Two of my idols (some would say crushes) are on Obama's economic team: Anne Mulcahy (Xerox's CEO) and Warren Buffett. (Hopefully they offset the lunacy of Michigan's Govenor and her failed policies, who is also on the team) I'd heard Anne Mulcahy talk about her personal politics at a Business Week symposium I attended in Manhattan. Regardless of her political views, I hold her in the highest esteem in terms of her ability to lead thorugh economic crisis, as she's done multiple times at Xerox. She understands culture, leadership and transition better than any leader I've seen.
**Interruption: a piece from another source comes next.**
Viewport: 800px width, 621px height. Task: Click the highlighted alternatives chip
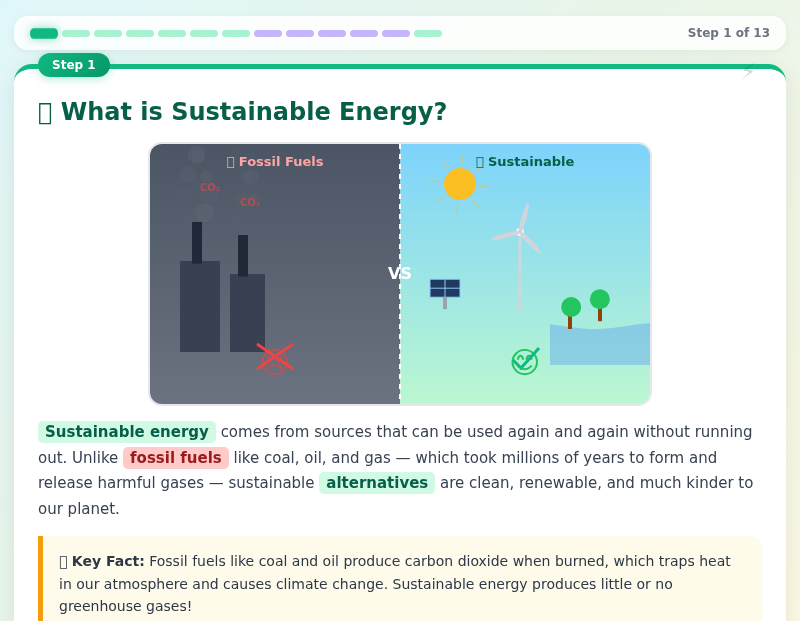[x=377, y=482]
Warren Buffett is an interesting bird. On one hand, he's the wealthiest man in the world with a wealth ranked earlier this year at $62 billion. He's brilliant, humble and frugal. On the flip side, he plans on giving away all of his wealth, with the majority of it going to the Bill and Melinda Gates foundation. He believes the rich should pay more to help those less fortunate. I've read and watched everything I can on the man because his simplification of the business world fascinates me. I also like his view on philantrophy:
I don't have a problem with guilt about money. The way I see it is that my money represents an enormous number of claim checks on society. It's like I have these little pieces of paper that I can turn into consumption. If I wanted to, I could hire 10,000 people to do nothing but paint my picture every day for the rest of my life. And the GNP would go up. But the utility of the product would be zilch, and I would be keeping those 10,000 people from doing AIDS research, or teaching, or nursing. I don't do that though. I don't use very many of those claim checks. There's nothing material I want very much. And I'm going to give virtually all of those claim checks to charity when my wife and I die.Paul and Jon may hate both of these people, but I respect them both greatly.